Holystone Burn Woods
- Location of Holystone Burn Woods.
- Area of search: Northumberland
- Grid reference: NT944020
- Coordinates: 55°18′43″N 2°05′23″W﻿ / ﻿55.312052°N 2.0897735°W
- Area: 273.5 acres (1.107 km^{2}; 0.4273 sq mi)
- Notification date: 1985

= Holystone Burn Woods =

Protected area in Northumberland, England

Holystone Burn Woods is a Site of Special Scientific Interest (SSSI) within Northumberland National Park in Northumberland, England. It is located near the village of Holystone. The protected area includes part of the valley along which flows the stream called Holystone Burn. Part of the protected area is managed by the Northumberland Wildlife Trust.

== Details ==
Holystone Burn Woods is a woodland that has grown from an ancient coppice. Tree species include sessile oak and pedunculate oak. On dry ridges, silver birch is present. Rowan and sallow is also present. Dry ridges also have heather, bell-heather, crowberry and petty whin. The eastern section of the woodland is dominated by juniper.
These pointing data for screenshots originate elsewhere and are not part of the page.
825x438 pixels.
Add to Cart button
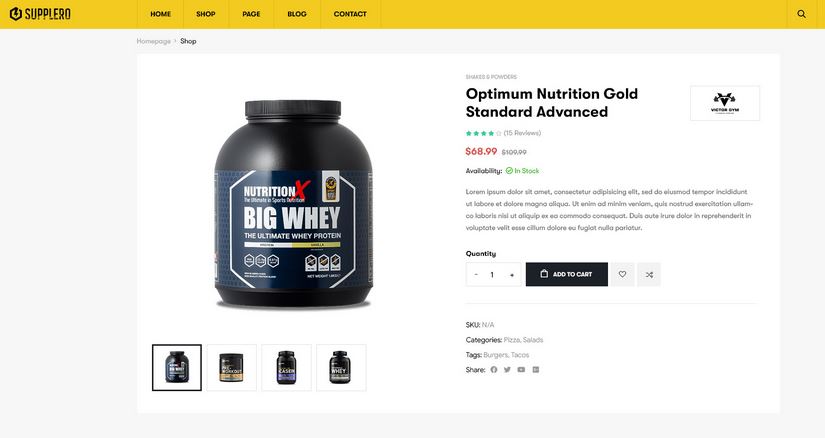click(x=567, y=274)
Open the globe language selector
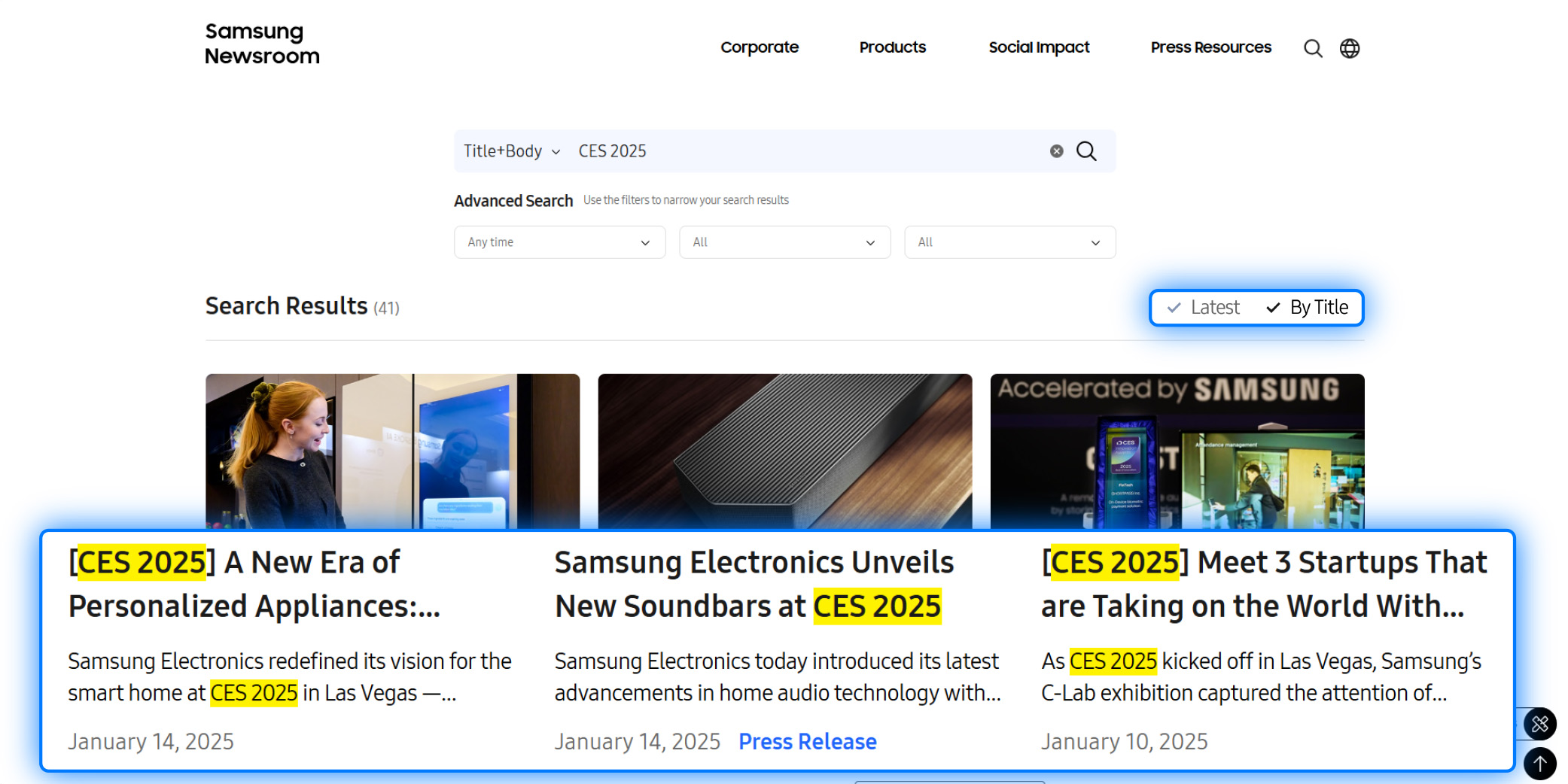 pyautogui.click(x=1350, y=47)
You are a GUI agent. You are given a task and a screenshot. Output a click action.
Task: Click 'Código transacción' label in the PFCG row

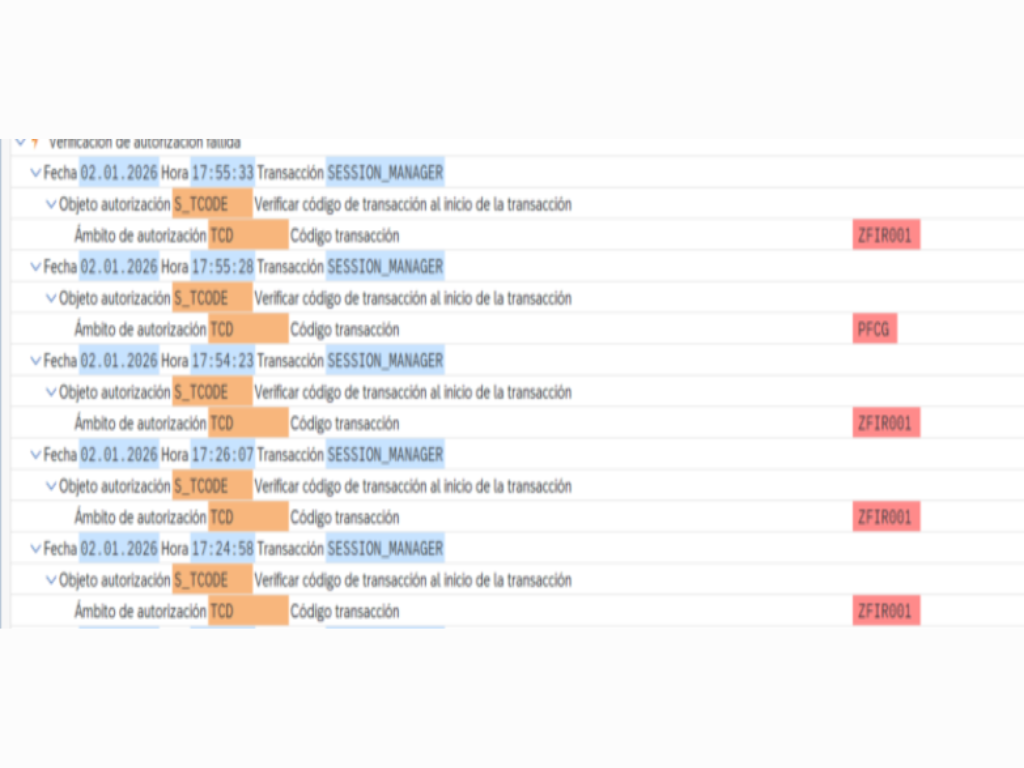click(345, 329)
A section of mire habitat contains the insectivorous herb called butterwort.

Moss species include Leucobryum glaucum and Polytrichum commune.

Lichen species include Alectoria fuscecens, Usnea subfloridana, Mycoblastus sanguineus and Thelotrema lepadinum.

The juniper pug moth has been seen in large numbers. In total, 186 species of moths and butterflies have been recorded on this site.

== Land ownership ==
Most of the land within Holystone Burn Woods SSSI is owned by the Forestry Commission. A small section near the boundary with the Otterburn Training Area is owned by the Ministry of Defence.